Records for the exercise:
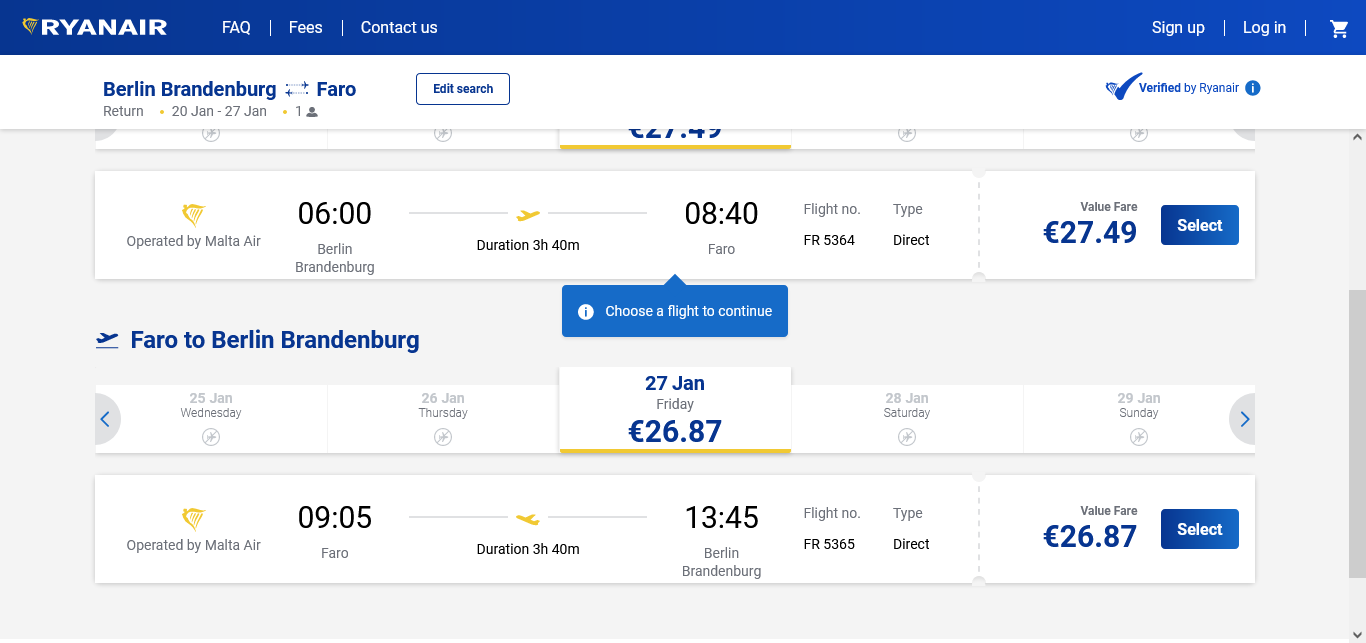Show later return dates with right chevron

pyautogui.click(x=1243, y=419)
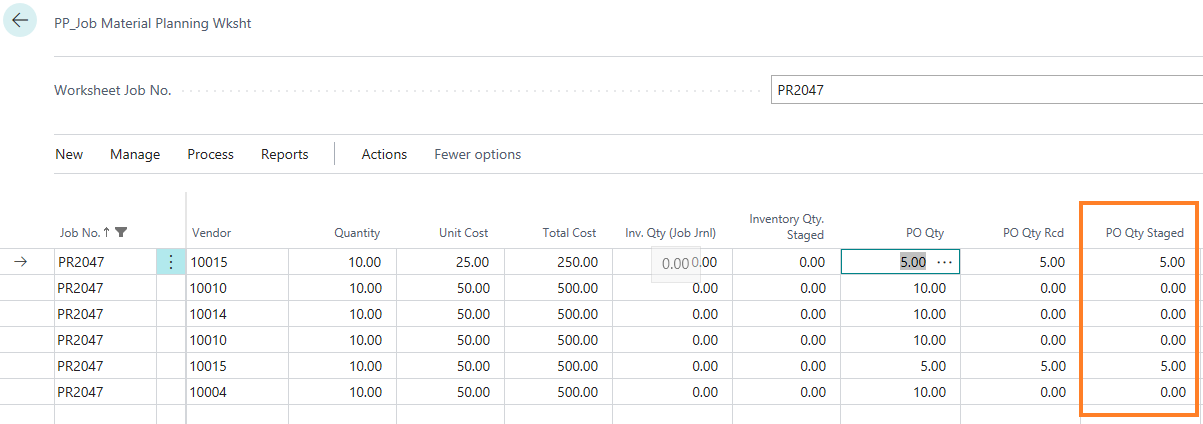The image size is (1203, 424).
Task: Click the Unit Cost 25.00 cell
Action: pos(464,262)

--

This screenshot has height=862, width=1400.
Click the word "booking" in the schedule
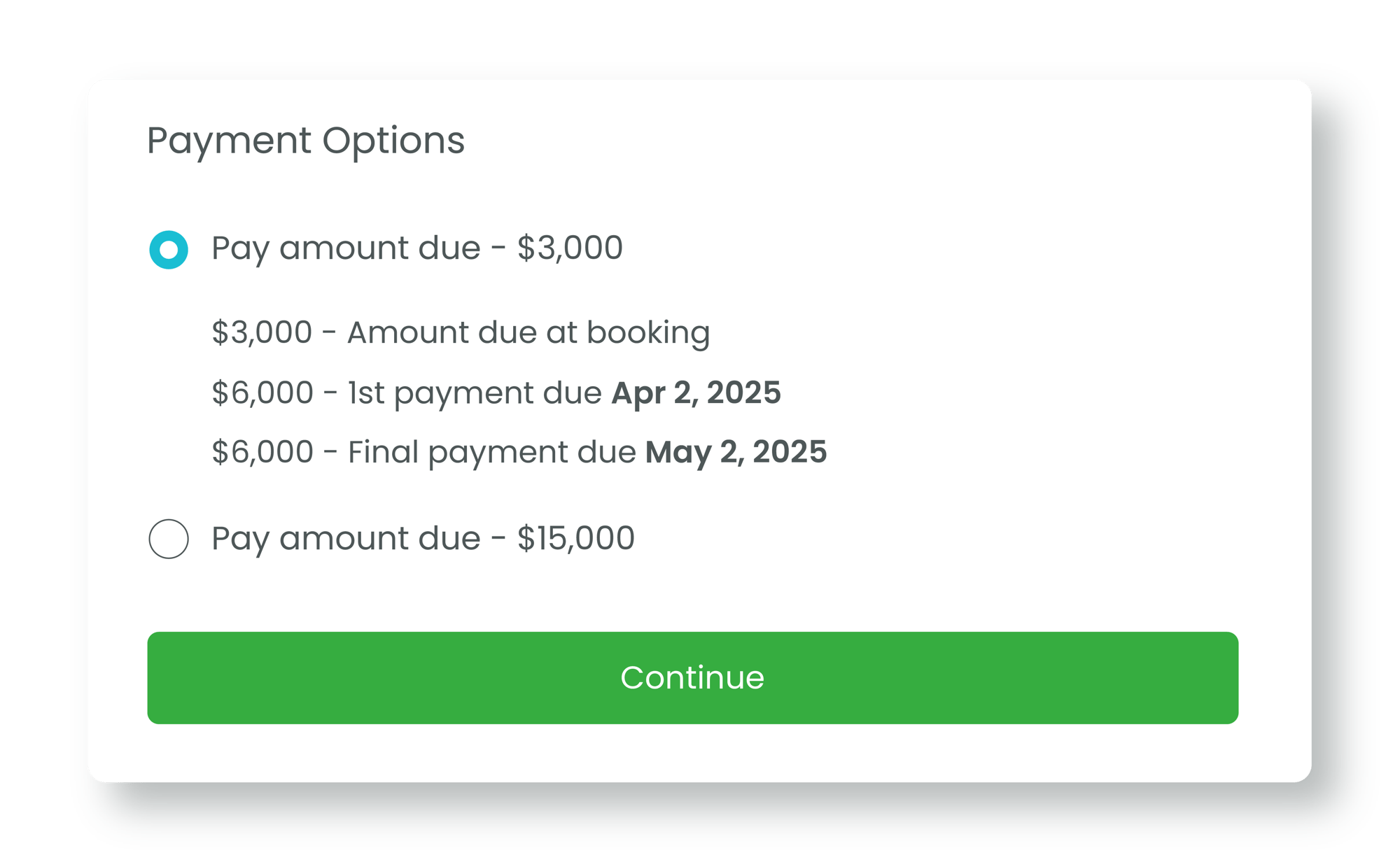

Problem to work on:
Everything above from the line containing "This screenshot has height=862, width=1400." down to the line containing "Click the word" is to be transcribed exactly, with both of those lines included and nothing else added.

Result for this exercise:
This screenshot has height=862, width=1400.
Click the word "booking" in the schedule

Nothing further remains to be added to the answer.